Kuwait’s World-Beating Stock Rally May Just Be Getting Started
Kuwaiti stocks have started the year with a charge, performing better than any other market in the world in January. Investors expect the positive momentum to continue.
The Kuwait Stock Exchange Index has risen 12 percent this year, more than double the advance in the MSCI Frontier Emerging Markets Index. There could be a further 20 percent to climb, according to Ali Adou, a money manager at the National Investor in Abu Dhabi, who oversees the firm’s $20 million fund focused on the Middle East and North Africa.

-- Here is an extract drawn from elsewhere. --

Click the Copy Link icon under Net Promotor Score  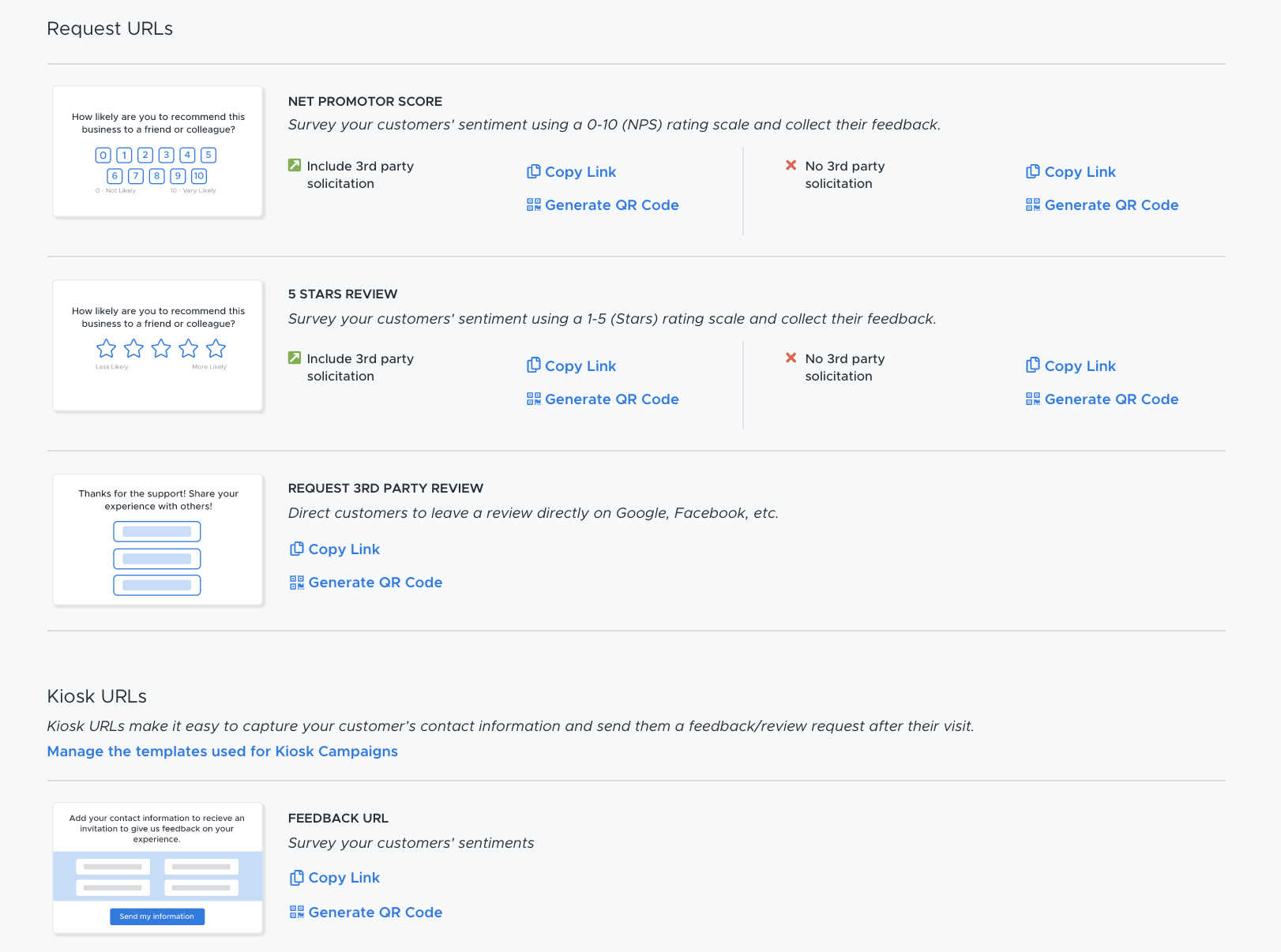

Kuwaiti stocks advanced for a 12th day Thursday, the longest winning streak since September 2014. The volume of stocks traded surged to the highest in more than 3 1/2 years. Here are the main reasons investors are so bullish:
Market Reforms
As Saudi Arabia and the United Arab Emirates ready measures to make their markets more attractive, investors are betting that 2017 will see Kuwait’s Capital Markets Authority and the local bourse implement steps to boost inflows. “Initiatives targeted at improving market liquidity and reducing trading costs should help support local and foreign interest in the Kuwaiti market,” said Husayn Shahrur, a managing director at NBK Capital in Kuwait City, which oversees about $1 billion in Middle East and North African equities.
World Equity Indices
Rising Oil
Kuwait, home to about 6 percent of the world’s oil reserves, and its companies are set to benefit from higher crude prices, which should enable the government to step up spending. “The market is perhaps factoring in that the country can continue its capital spending with the roll-out of more projects such as the metro and airport,” said Chiradeep Ghosh, manager for equities research at Securities & Investment Co. in Manama, Bahrain. “Kuwait may not struggle with its budget as much as other GCC countries.”
Sovereign Wealth
Local stocks could get an extra boost from the Kuwait Investment Authority, as the country’s sovereign wealth fund is known, as it expands holdings in domestic equities. The KIA wants to increase the allocation of funds managed in-house to as much as 8 percent from 1 percent or 2 percent now, Managing Director Bader Al Saad said in an interview with Bloomberg Television on Wednesday.
Frontier Funds
Starting in May, Kuwait will face less competition for frontier-market investments from Pakistan, the country in the asset class most-owned by money managers, as the latter takes on emerging-market status. “While frontier-markets funds are not benchmark strict, they are unlikely to keep Pakistan as their top allocation after it migrates to EM," strategists Mohamad Al Hajj and Simon Kitchen wrote in a Jan. 19 report.